**Source material:**
------

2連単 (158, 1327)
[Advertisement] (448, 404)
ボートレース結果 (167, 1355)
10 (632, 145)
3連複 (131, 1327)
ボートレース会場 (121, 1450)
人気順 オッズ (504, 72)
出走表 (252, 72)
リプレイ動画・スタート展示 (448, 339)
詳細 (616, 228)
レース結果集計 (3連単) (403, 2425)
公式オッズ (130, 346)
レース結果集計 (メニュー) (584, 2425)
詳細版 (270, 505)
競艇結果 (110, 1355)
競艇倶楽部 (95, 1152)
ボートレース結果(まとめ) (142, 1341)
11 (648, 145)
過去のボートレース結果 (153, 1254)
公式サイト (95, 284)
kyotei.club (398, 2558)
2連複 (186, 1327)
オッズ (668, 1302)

------

**Your assignment:**
Each line from the one that contains "競艇結果 (110, 1355)" through the end of the records must be repeated exactly. No other line belongs in the answer.

**Exercise output:**
競艇結果 (110, 1355)
競艇倶楽部 (95, 1152)
ボートレース結果(まとめ) (142, 1341)
11 (648, 145)
過去のボートレース結果 (153, 1254)
公式サイト (95, 284)
kyotei.club (398, 2558)
2連複 (186, 1327)
オッズ (668, 1302)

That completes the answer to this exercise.